With pictures left out, extract every line between the start of the records below and the line holding "The image size is (283, 395).", inclusive.
====
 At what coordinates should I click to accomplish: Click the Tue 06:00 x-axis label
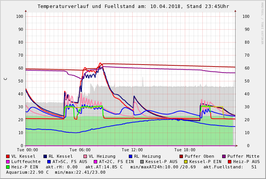click(80, 150)
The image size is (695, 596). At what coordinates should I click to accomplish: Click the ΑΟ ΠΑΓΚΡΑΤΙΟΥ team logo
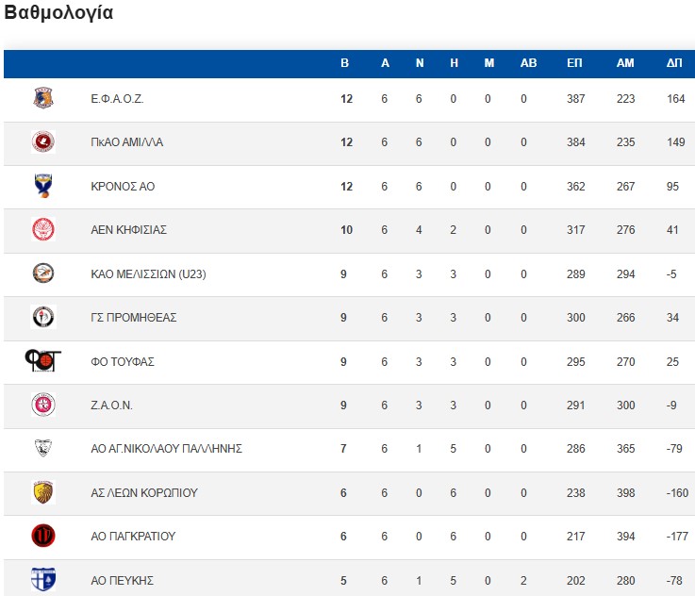pyautogui.click(x=43, y=537)
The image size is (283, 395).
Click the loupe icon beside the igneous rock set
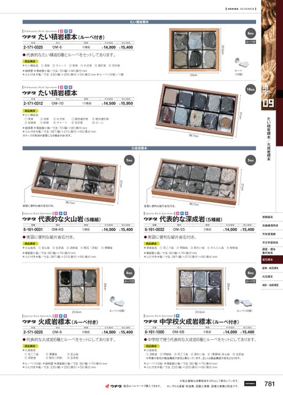click(117, 302)

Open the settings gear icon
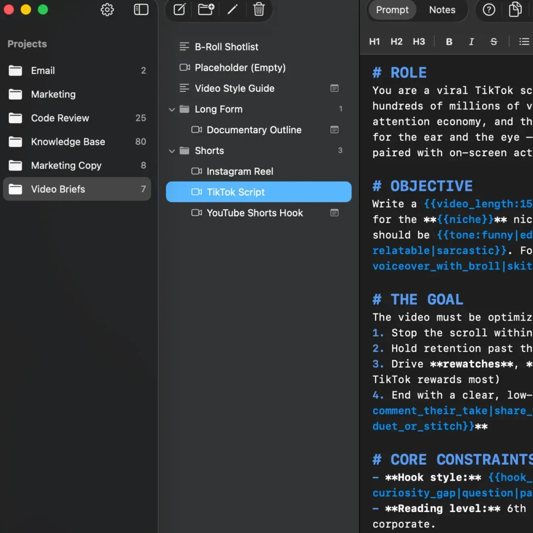[107, 10]
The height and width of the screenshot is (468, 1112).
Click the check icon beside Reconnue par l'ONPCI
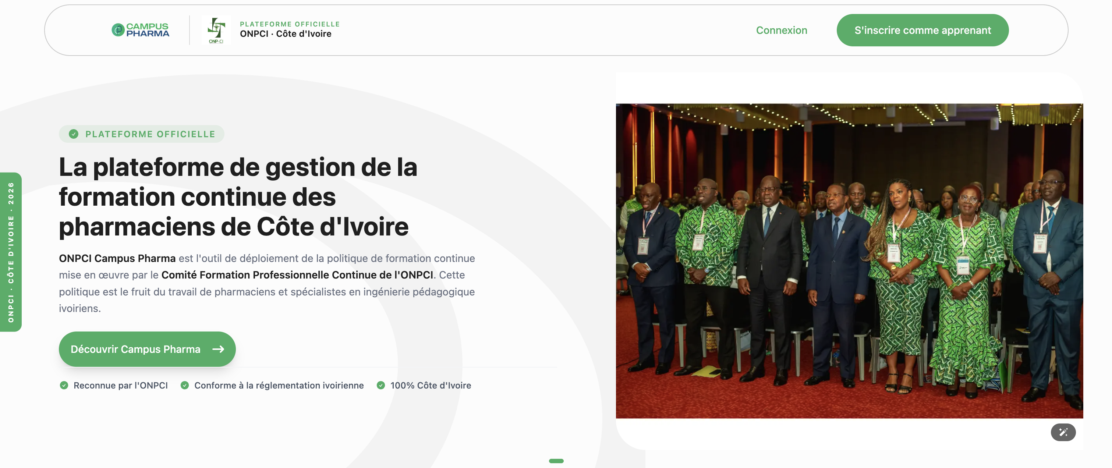[64, 385]
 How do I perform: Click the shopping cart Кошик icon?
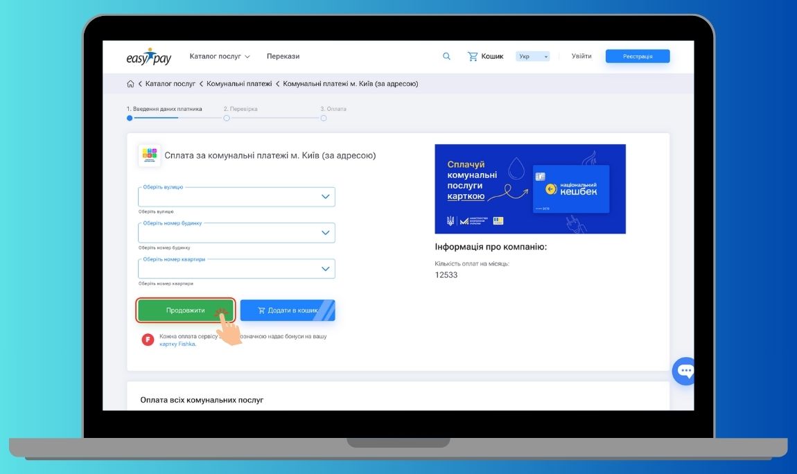coord(473,56)
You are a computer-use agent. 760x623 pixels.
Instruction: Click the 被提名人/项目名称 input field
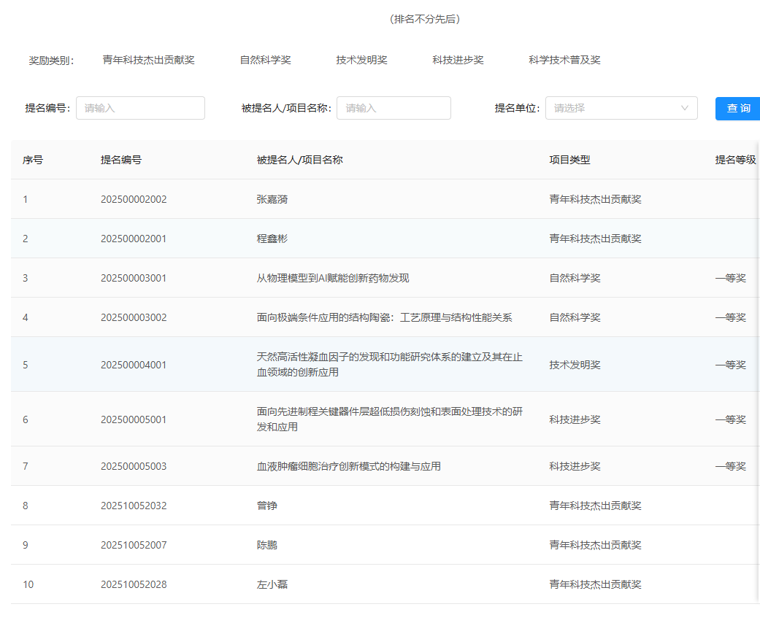coord(394,108)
====
▶ [WORKED SOLUTION]:
 At what coordinates should I click to accomplish: Click the Tue 06:00 x-axis label
click(80, 150)
The image size is (695, 596). At what coordinates should I click to accomplish: Click the ΑΟ ΠΑΓΚΡΑΤΙΟΥ team logo
pyautogui.click(x=43, y=537)
The image size is (283, 395).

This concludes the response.